═════ EXCERPTED RECORDS

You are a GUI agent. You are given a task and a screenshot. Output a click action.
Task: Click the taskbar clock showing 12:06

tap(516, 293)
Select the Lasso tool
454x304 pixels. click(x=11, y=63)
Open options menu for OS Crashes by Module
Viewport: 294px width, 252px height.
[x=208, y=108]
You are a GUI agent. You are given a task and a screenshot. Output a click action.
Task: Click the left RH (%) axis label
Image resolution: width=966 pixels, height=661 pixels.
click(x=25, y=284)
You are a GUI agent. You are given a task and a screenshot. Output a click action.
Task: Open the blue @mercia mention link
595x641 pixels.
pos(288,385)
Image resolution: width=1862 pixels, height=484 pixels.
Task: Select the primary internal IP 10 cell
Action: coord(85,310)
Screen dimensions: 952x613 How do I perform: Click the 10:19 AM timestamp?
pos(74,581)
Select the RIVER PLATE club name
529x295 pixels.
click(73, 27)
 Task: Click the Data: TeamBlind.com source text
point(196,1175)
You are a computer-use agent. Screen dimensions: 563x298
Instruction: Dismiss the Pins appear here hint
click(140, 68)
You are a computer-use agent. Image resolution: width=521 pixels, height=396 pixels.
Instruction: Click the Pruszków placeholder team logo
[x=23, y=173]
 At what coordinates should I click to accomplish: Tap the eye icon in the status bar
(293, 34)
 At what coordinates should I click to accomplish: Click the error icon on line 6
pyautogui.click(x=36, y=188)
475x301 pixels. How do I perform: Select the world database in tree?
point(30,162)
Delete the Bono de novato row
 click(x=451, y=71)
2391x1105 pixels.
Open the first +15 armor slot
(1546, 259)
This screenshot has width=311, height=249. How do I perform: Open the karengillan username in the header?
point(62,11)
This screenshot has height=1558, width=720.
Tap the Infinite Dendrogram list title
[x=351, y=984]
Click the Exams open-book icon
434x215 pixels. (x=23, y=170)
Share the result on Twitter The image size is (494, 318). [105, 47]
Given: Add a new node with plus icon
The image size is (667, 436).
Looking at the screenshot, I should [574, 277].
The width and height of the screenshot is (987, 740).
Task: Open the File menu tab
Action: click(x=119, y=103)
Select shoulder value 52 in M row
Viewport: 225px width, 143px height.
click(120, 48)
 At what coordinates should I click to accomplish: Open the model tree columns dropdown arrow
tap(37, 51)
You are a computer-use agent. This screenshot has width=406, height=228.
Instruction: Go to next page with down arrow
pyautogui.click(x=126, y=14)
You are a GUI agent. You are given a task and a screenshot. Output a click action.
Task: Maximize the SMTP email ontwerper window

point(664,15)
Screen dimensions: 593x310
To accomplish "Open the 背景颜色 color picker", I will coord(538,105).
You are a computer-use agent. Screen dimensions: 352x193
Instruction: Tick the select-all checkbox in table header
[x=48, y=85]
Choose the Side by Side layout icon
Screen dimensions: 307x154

══════════

▶ [PROMPT] An exact repeat of all the records is required.

▶ [OUTPUT]
You are a GUI agent. You are given a task and a screenshot. Output a click action.
Task: Click the taskbar clock showing 12:06

tap(516, 293)
Select the Lasso tool
454x304 pixels. click(x=11, y=63)
Open options menu for OS Crashes by Module
Viewport: 294px width, 252px height.
[x=208, y=108]
You are a GUI agent. You are given a task and a screenshot. Output a click action.
Task: Click the left RH (%) axis label
Image resolution: width=966 pixels, height=661 pixels.
click(x=25, y=284)
You are a GUI agent. You are given a task and a screenshot. Output a click action.
Task: Open the blue @mercia mention link
595x641 pixels.
pos(288,385)
Image resolution: width=1862 pixels, height=484 pixels.
Task: Select the primary internal IP 10 cell
Action: coord(85,310)
Screen dimensions: 952x613 How do I perform: Click the 10:19 AM timestamp?
pos(74,581)
Select the RIVER PLATE club name
529x295 pixels.
click(73, 27)
 Task: Click the Data: TeamBlind.com source text
point(196,1175)
You are a computer-use agent. Screen dimensions: 563x298
Instruction: Dismiss the Pins appear here hint
click(140, 68)
You are a computer-use agent. Image resolution: width=521 pixels, height=396 pixels.
Instruction: Click the Pruszków placeholder team logo
[x=23, y=173]
 At what coordinates should I click to accomplish: Tap the eye icon in the status bar
(293, 34)
 At what coordinates should I click to accomplish: Click the error icon on line 6
pyautogui.click(x=36, y=188)
475x301 pixels. How do I perform: Select the world database in tree?
point(30,162)
Delete the Bono de novato row
 click(x=451, y=71)
2391x1105 pixels.
Open the first +15 armor slot
(1546, 259)
This screenshot has width=311, height=249. How do I perform: Open the karengillan username in the header?
point(62,11)
This screenshot has height=1558, width=720.
Tap the Infinite Dendrogram list title
[x=351, y=984]
Click the Exams open-book icon
434x215 pixels. (x=23, y=170)
Share the result on Twitter The image size is (494, 318). [105, 47]
Given: Add a new node with plus icon
The image size is (667, 436).
Looking at the screenshot, I should [574, 277].
The width and height of the screenshot is (987, 740).
Task: Open the File menu tab
Action: click(x=119, y=103)
Select shoulder value 52 in M row
Viewport: 225px width, 143px height.
click(120, 48)
 At what coordinates should I click to accomplish: Open the model tree columns dropdown arrow
tap(37, 51)
You are a computer-use agent. This screenshot has width=406, height=228.
Instruction: Go to next page with down arrow
pyautogui.click(x=126, y=14)
You are a GUI agent. You are given a task and a screenshot. Output a click action.
Task: Maximize the SMTP email ontwerper window

point(664,15)
Screen dimensions: 593x310
To accomplish "Open the 背景颜色 color picker", I will coord(538,105).
You are a computer-use agent. Screen dimensions: 352x193
Instruction: Tick the select-all checkbox in table header
[x=48, y=85]
Choose the Side by Side layout icon
Screen dimensions: 307x154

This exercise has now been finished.